Dylan quickly diverged from Woody’s path. _Bob Dylan _is perhaps Dylan’s only album that imitates Guthrie’s aesthetic — and it was not a success. Columbia Records considered dropping Dylan from its label in the wake of the album’s failure. The patience of John Hammond, who had signed Dylan to Columbia Records, was repaid by Dylan’s second album _The Freewheelin’ Bob Dylan _which propelled Dylan from the borders of Guthrie’s persona into something uniquely his own. Around 1965, Dylan completed his metamorphosis into a poet.  ”Like a Rolling Stone” is a celebration of Dylan’s success.

When “Like a Rolling Stone” was first heard, many folk connoisseurs were insulted by the implications of the song’s lyrics. Consider the chorus: “How does it feel to be on your own?” And the following lyrics excerpted from the second verse: “You say you never compromise with a mystery tramp, but now you realize, he’s not selling any alibis, as you stare into the vacuum of his eyes, and say, do you want to make a deal?” And: “Ain’t it hard when you discover that he really wasn’t where it’s at [and] after he took from you everything he could steal?”

“Like a Rolling Stone” is quite simply a mean song. It is the taunt of a conqueror, a brutal unmasking of malevolent intentions, the triumphant raising of a foreign flag.

The conquering army is Bob Dylan and the Band who, upon completion of their unreleased album The Basement Tapes, claimed that if the album had been released in 1968 — when it was actually recorded — it would have been capable of destroying western civilization. Perhaps its power had been overestimated by Bob and the gang but, in the art of Bob Dylan, there exists a desire to upset and to destabilize social norms. Think of Dylan’s chilling quote: “I accept Chaos, I’m not sure whether it accepts me.”

Dylan’s “conquest” of folk music is mirrored by the perpetual domination of popular, non-critically political commercial music over politically-critical music. In 1964, “Mr. Tambourine Man” was criticized for being politically sterile, even before “Like a Rolling Stone” turned off many of the admirers that Dylan had found in folk music. These disillusioned fans interpreted Dylan — the tambourine man — as a sell out.

“Mr. Tambourine Man” is composed entirely out of metaphor so that its subject is pure abstraction, without a tangible reference to socio-political reality. The lyrics, “Though I know that evening’s empire has returned into sand, vanished from my hand, left me blindly here to stand but still not sleeping,” refer to nothing except what the audience’s imagination will find for it as a reference. Thus, they assert nothing.

Dylan’s transformation from a social commentator to a poet is what has frustrated his folk fans because they were in need of a champion for the values of their social movement. By abandoning this movement, Dylan left the responsibility of social change to his audience — many of whom were revealed to be passive observers of a social spectacle rather than participants in actual social improvement.
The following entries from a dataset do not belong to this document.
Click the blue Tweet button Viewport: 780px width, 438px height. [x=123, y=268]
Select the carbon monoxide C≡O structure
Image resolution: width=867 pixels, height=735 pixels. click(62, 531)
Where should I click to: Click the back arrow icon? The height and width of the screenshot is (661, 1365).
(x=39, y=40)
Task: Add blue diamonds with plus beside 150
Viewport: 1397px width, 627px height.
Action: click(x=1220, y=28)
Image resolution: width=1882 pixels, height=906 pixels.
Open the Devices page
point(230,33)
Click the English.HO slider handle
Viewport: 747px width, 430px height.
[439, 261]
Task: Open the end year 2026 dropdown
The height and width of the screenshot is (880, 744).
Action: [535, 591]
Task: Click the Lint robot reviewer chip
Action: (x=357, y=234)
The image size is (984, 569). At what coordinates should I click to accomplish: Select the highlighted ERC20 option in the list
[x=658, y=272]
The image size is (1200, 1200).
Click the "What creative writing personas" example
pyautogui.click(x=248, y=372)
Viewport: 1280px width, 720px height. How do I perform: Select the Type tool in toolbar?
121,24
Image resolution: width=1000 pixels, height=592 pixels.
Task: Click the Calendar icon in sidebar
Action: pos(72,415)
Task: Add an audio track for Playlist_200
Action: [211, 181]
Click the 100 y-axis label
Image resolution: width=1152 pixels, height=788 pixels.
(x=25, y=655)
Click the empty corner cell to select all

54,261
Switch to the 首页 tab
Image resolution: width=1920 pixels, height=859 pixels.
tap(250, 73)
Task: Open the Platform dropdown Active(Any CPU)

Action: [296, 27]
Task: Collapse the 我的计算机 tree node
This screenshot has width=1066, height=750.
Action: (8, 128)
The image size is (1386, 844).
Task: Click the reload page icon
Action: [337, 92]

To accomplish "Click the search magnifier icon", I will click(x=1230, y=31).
His frustration for their passivity was put on display with “Like a Rolling Stone.” The relationship between Dylan and his fans is plagued by a mutual weariness — a weariness of Dylan for his fans and, vice-versa, of his fans for Dylan.

I have observed that a similar weariness plagues broadcasting and journalism today. On the one hand, the public is tired of the near absence of tough, yet rational, political criticism from its major media outlets.  While, on the other hand, major media outlets are weary of providing viewers with admirable political criticism because they fear losing or insulting its viewers. The media and its audience do not seem to understand each other, and so any movement toward a common interest has become static.

The reason for this is complicated and it has much to do with the celebrity status of our news broadcasters.  I have a hunch that many of us in the audience of news broadcasts do not believe that we are a part of the conversation.  When we tune in to news media, we assume the same position that we would assume at one of Bob Dylan’s concerts: our role, in both contexts, is to listen and not to participate. But we might be wise to keep in mind that, unlike Dylan, the role of our news media is not at all to be poetical.